= Exercise objective =
Take each line of the material that includes "accomplish" and copy it.
########
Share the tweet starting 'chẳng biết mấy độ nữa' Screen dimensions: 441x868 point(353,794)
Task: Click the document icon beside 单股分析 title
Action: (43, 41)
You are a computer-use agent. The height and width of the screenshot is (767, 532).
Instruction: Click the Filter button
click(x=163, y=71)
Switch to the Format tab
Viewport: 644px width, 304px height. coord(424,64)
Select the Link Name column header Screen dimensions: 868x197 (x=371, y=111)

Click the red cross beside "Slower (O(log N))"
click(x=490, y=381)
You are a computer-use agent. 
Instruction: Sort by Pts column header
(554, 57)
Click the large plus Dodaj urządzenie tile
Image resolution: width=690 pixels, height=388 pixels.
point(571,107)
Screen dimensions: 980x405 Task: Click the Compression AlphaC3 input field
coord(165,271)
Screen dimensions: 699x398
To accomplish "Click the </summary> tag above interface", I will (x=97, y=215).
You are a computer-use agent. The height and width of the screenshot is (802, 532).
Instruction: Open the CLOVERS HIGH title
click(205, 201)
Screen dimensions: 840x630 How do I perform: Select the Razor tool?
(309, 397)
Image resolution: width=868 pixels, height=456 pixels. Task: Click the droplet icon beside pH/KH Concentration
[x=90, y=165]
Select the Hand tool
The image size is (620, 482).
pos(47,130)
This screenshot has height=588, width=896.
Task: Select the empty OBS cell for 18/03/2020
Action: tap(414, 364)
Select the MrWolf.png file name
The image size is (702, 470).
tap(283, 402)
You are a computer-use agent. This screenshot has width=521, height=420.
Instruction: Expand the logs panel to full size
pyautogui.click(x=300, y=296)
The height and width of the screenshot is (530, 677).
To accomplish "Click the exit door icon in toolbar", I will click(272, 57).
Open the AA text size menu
########
= Response to the task =
To accomplish "Click the </summary> tag above interface", I will (x=97, y=215).
To accomplish "Click the exit door icon in toolbar", I will click(272, 57).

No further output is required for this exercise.